In the last 20 years, recycling has become second nature to many, but not so with composting. According to the Natural Resources Defense Council, only three percent of food waste nationally is composted, while the EPA estimates that just five percent of food waste generated by US businesses is diverted from landfills. The 2014 RI Compost Con, the fifth annual event, is out to change that. You might call it the dark, but fertile, underbelly of the glitzier Rhode Island Spring Flower & Garden Show, which attracted thousands of people to the Rhode Island Convention Center last month.
“It’s ‘no fight, no win’ on climate change,” says Sheldon Whitehouse, who provides opening remarks along with Rhode Island Senate President Teresa Paiva-Weed. Composting is important in combating climate change, since food waste buried in landfills receives little oxygen, and thus produces methane — a major culprit in global warming — as it decomposes. Composted scraps, meanwhile, break down quickly, produce little methane, and save landfill space.
One Rhode Island politician leading the composting charge is state rep Donna Walsh (D-Charlestown, New Shoreham, South Kingstown, Westerly), vice-chair of the House Committee on Environment and Natural Resources. Walsh is a conference workshop participant who is also spearheading a house bill that would require non-residential food waste be separated from waste destined for the landfill. The mandate would begin with major institutions like colleges, and apply to all Rhode Island businesses and institutions by 2021. Similar measures have already been passed in Massachusetts, Connecticut, and Vermont. “Rhode Island is behind the curve” on this issue, says conference organizer Greg Gerritt, who makes the connection between sustainability, food security, and a healthy economy. He sees composting as “the only way to get value from food scraps.”
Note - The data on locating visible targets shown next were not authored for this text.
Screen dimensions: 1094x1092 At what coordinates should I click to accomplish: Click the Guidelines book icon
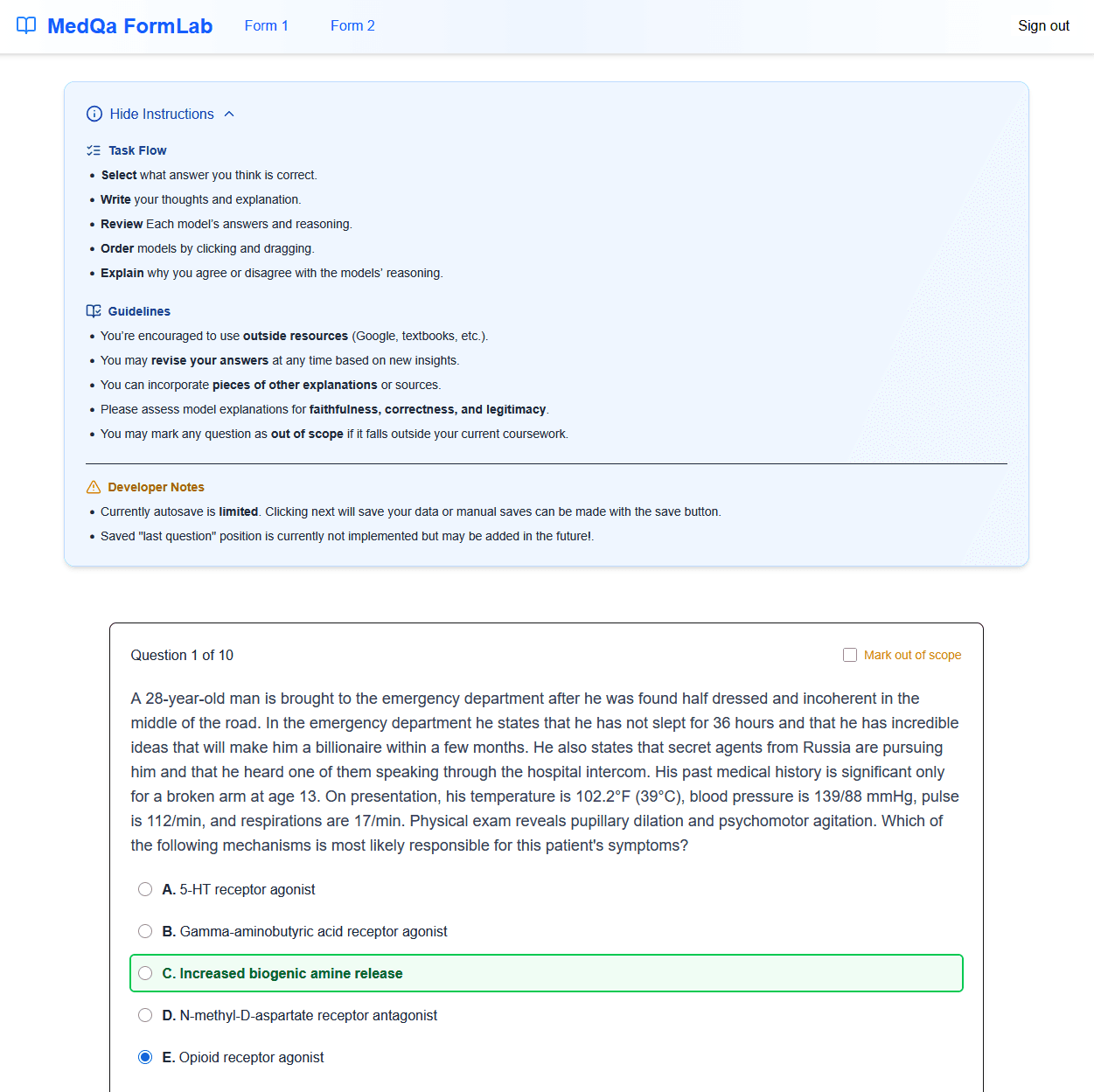coord(94,311)
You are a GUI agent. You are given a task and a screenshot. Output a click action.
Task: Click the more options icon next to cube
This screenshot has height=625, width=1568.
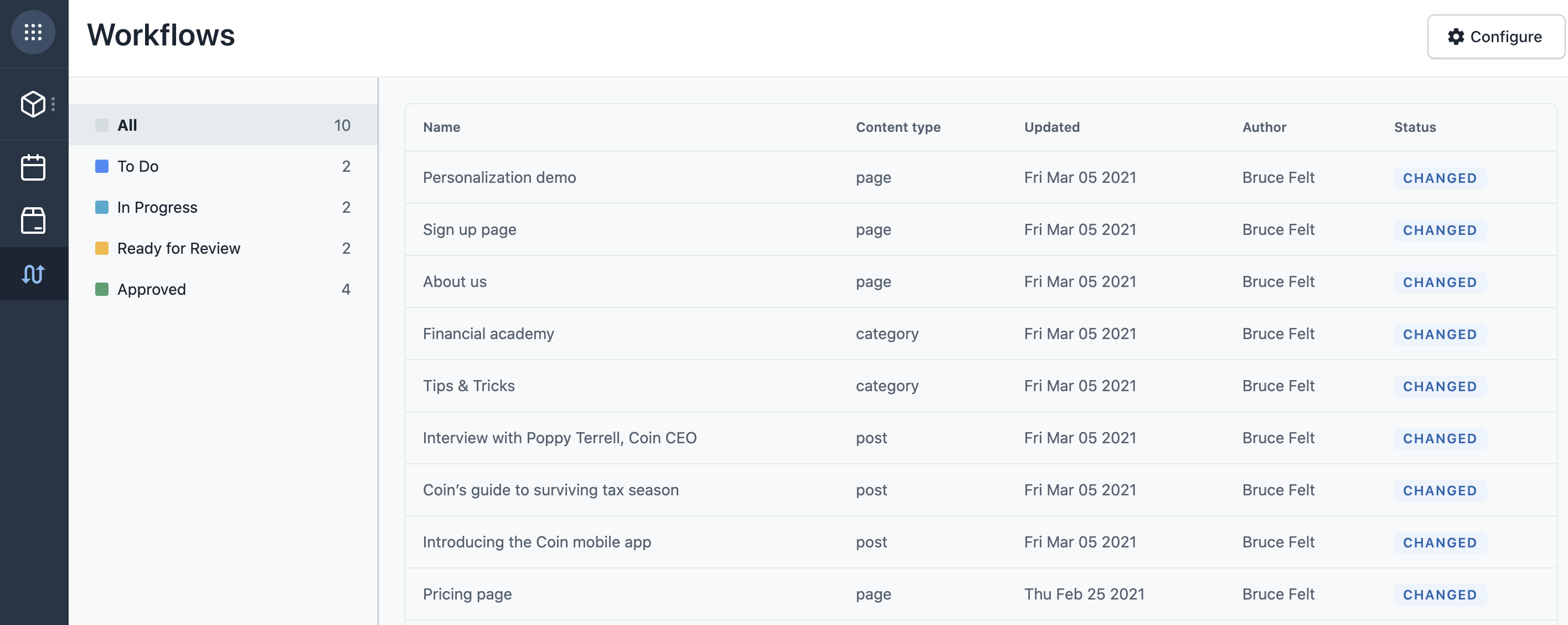click(x=55, y=103)
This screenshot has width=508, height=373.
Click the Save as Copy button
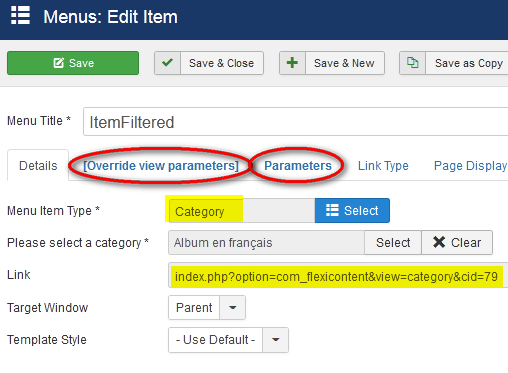tap(454, 63)
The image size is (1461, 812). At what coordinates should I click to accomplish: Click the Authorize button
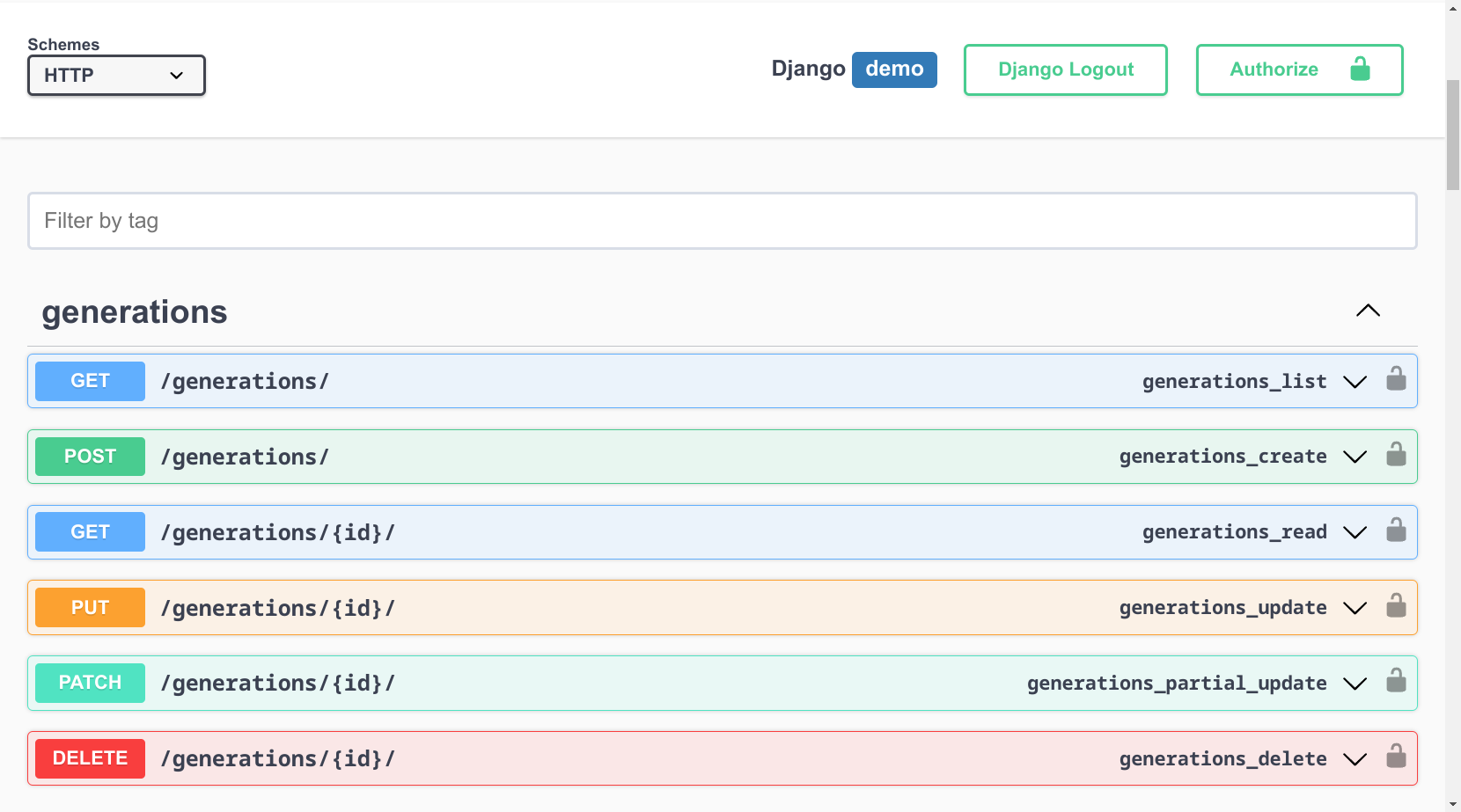point(1274,69)
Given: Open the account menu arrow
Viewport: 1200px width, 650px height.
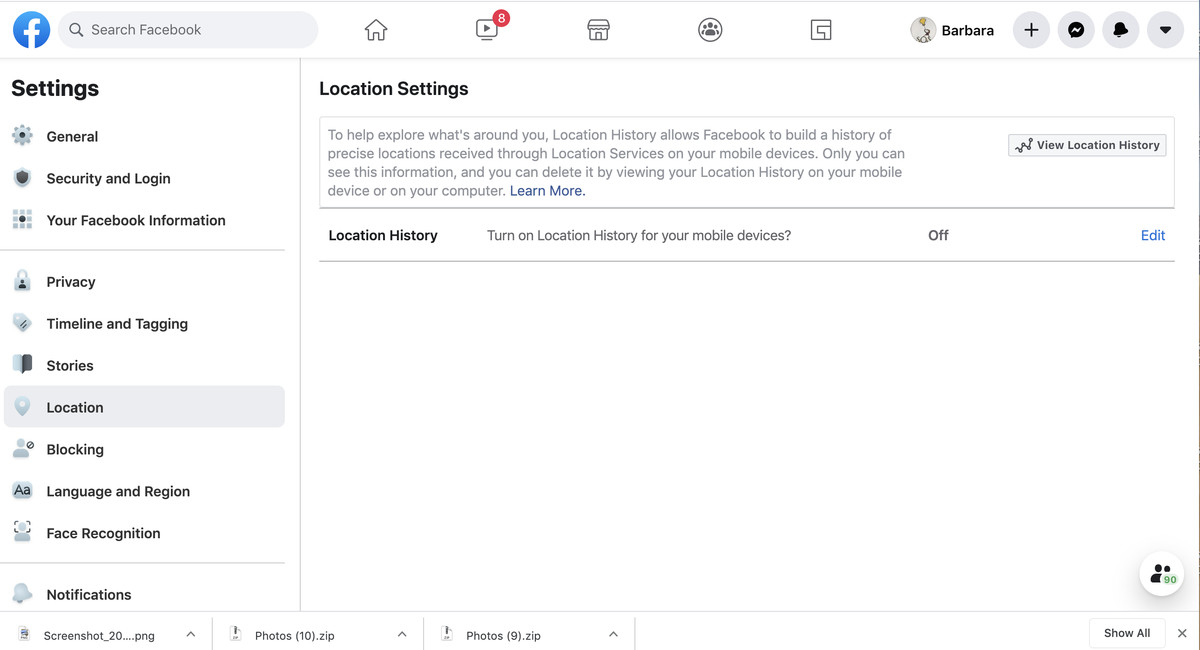Looking at the screenshot, I should click(x=1165, y=30).
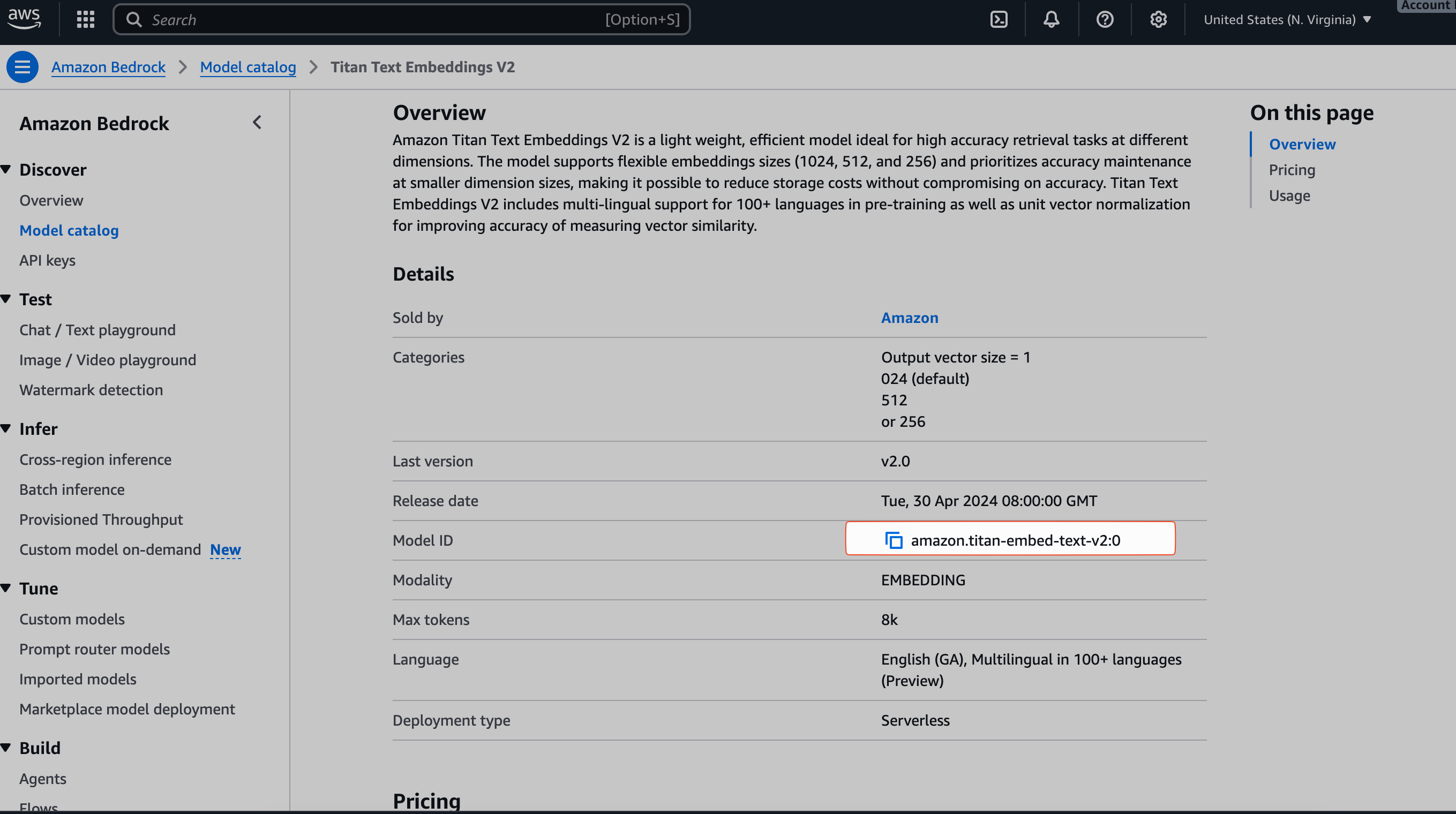Collapse the Bedrock side panel with the chevron
Image resolution: width=1456 pixels, height=814 pixels.
tap(257, 122)
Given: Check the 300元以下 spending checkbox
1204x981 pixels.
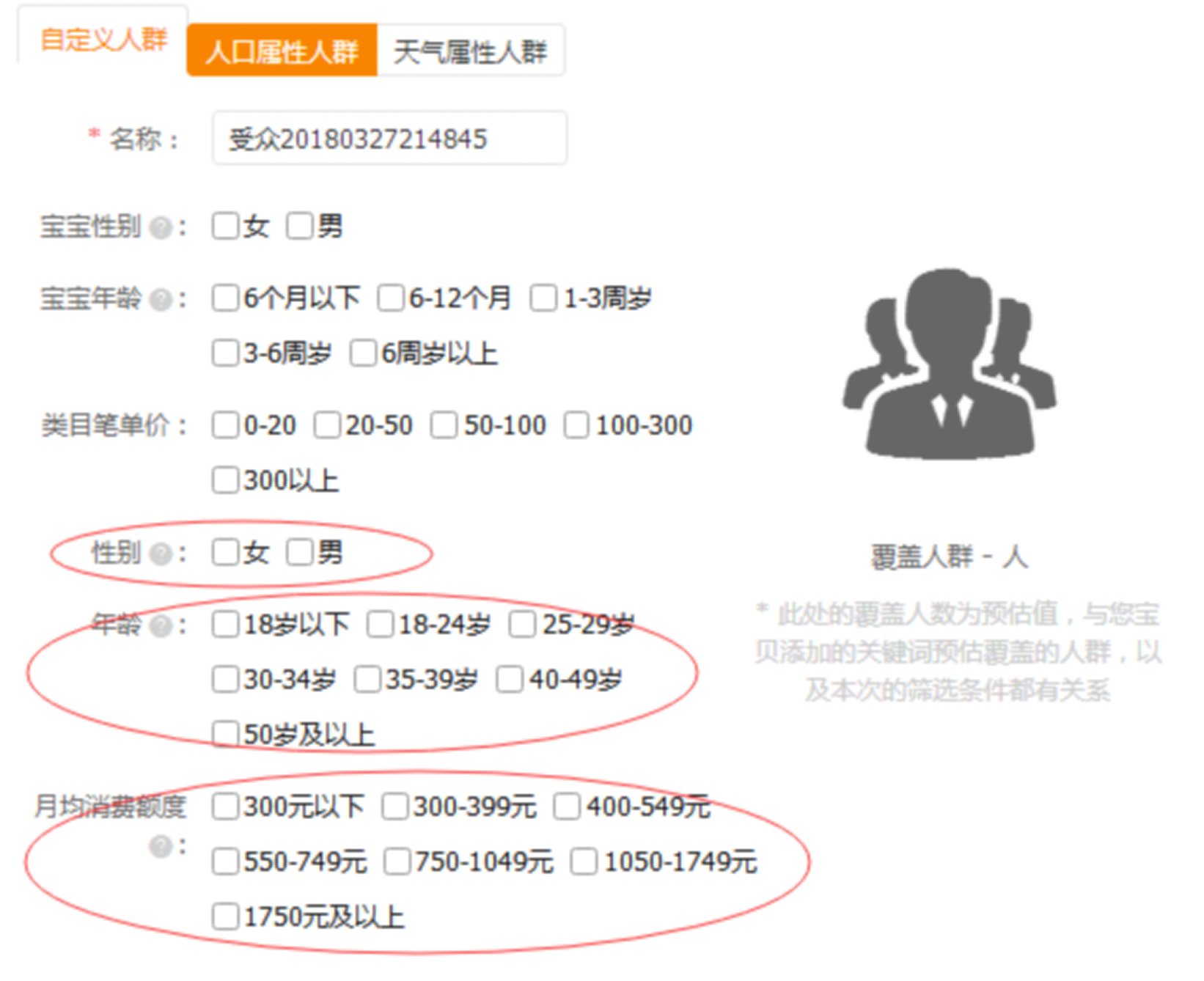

There are barriers to food composting. One is low tipping fees (the price a landfill charges its customers per ton of waste). When it’s cheap to bring garbage to a landfill, there is little economic incentive to divert food waste on a large scale, says Gerritt. For backyard and neighborhood composting, there is also the yuck factor, and rats. But City of Providence Director of Sustainability, Sheila Dormody, says with the use of proper containers and procedures, vermin can be held at bay. And participants in a pilot composting project in the West Broadway neighborhood were not at all grossed out by composting, she explains. The project provided 25 households with compost buckets which they would periodically take to a nearby site for emptying. In answer to the rhetorical question, “How many people in Providence are willing to walk two blocks with food slop?” Dormody says that, in West Broadway, the answer is “a lot.” There was a waiting list to join the program.